UK commercial lines insurers are wasting £1bn ($1.42bn) each year through inefficient transaction handling, a leading figure in the financial services industry has claimed.
Sir Brian Pitman, former chairman of Lloyds TSB, said: "The commercial lines insurance industry is currently fragmented and extremely inefficient".
"With large amounts of duplication, manual processes, errors and incompatible systems absorbing 34% of all premiums, it is no wonder that the sector is struggling to make a profit".
On a European basis, transactional costs are estimated to be around €21bn, ($18.58bn).
Sir Brian was speaking at the launch of an insurance technology company he is chairing named Acturis, which is funded by London venture capital and will serve brokers, he warned:
"Both brokers and insurers must act quickly to reduce costs and improve service levels and profitability".
Acturis said half of all UK independent regional brokers had yet to create a website.

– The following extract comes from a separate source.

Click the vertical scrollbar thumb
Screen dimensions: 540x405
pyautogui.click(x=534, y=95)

More than 50% of documents sent to brokers by insurers were incorrect, and needed to be resent. Of those resent, 30% were still incorrect.

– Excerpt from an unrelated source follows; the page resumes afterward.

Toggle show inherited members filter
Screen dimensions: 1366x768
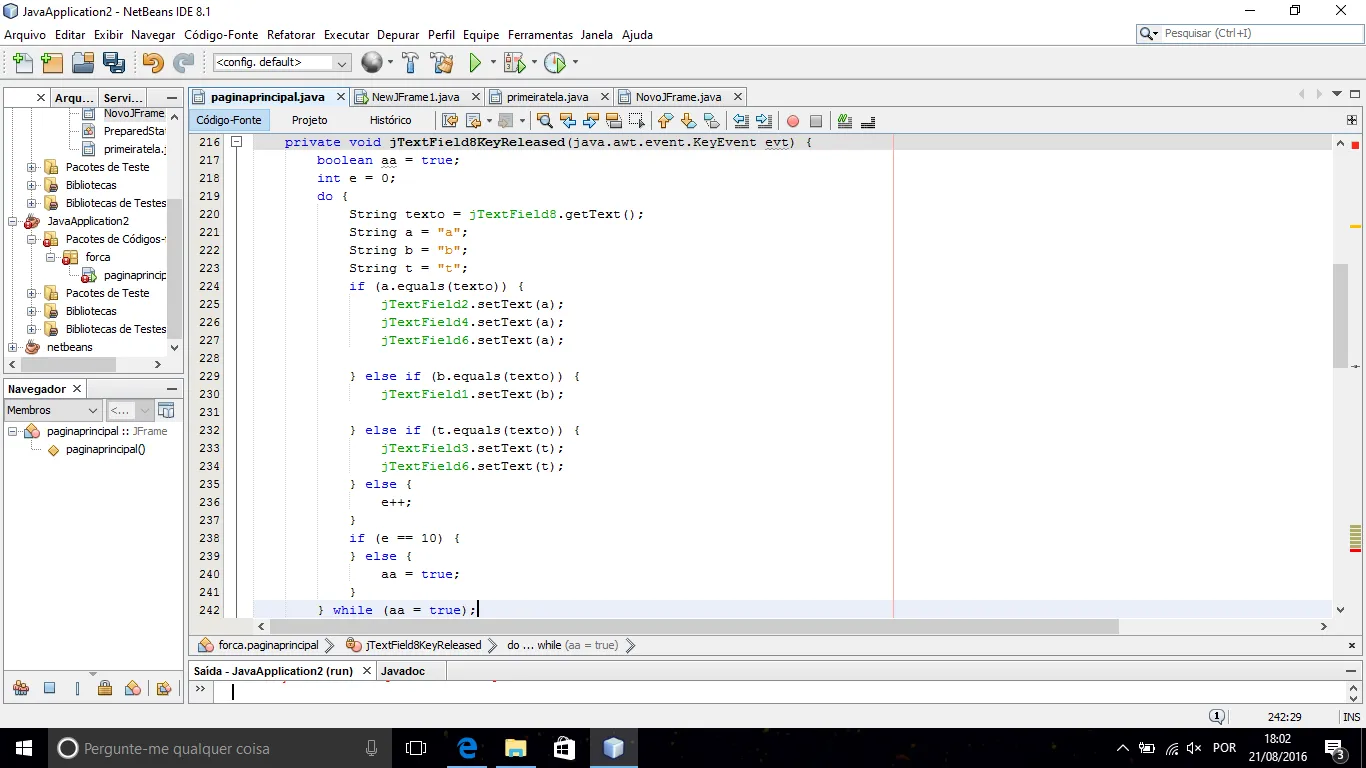(20, 688)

More than 35% of client documents took well over 100 days from the time received by the broker to being issued to the client. Only 8% of documents were emailed.
Acturis plans to introduce early in 2002 its web based technology platform to support administration; and provide a mechanism to create new products and services quickly.
It will be entering a fiercely competitive market in web support for transactions, albeit one still in its infancy.
Joint chief executive David McDonald spoke of the danger that technology alone would reinforce existing efficiencies. His company's system would offer brokers process redesign, and product and service innovation.
The company is working with businesses including brokers Bland Bankart and Smart & Cook, and insurers including Independent and Norwich Union.
The venture originated from a project known as Riskline and backed by a £10m development for one of its partners, Nedcor, one of the biggest financial services groups in South Africa.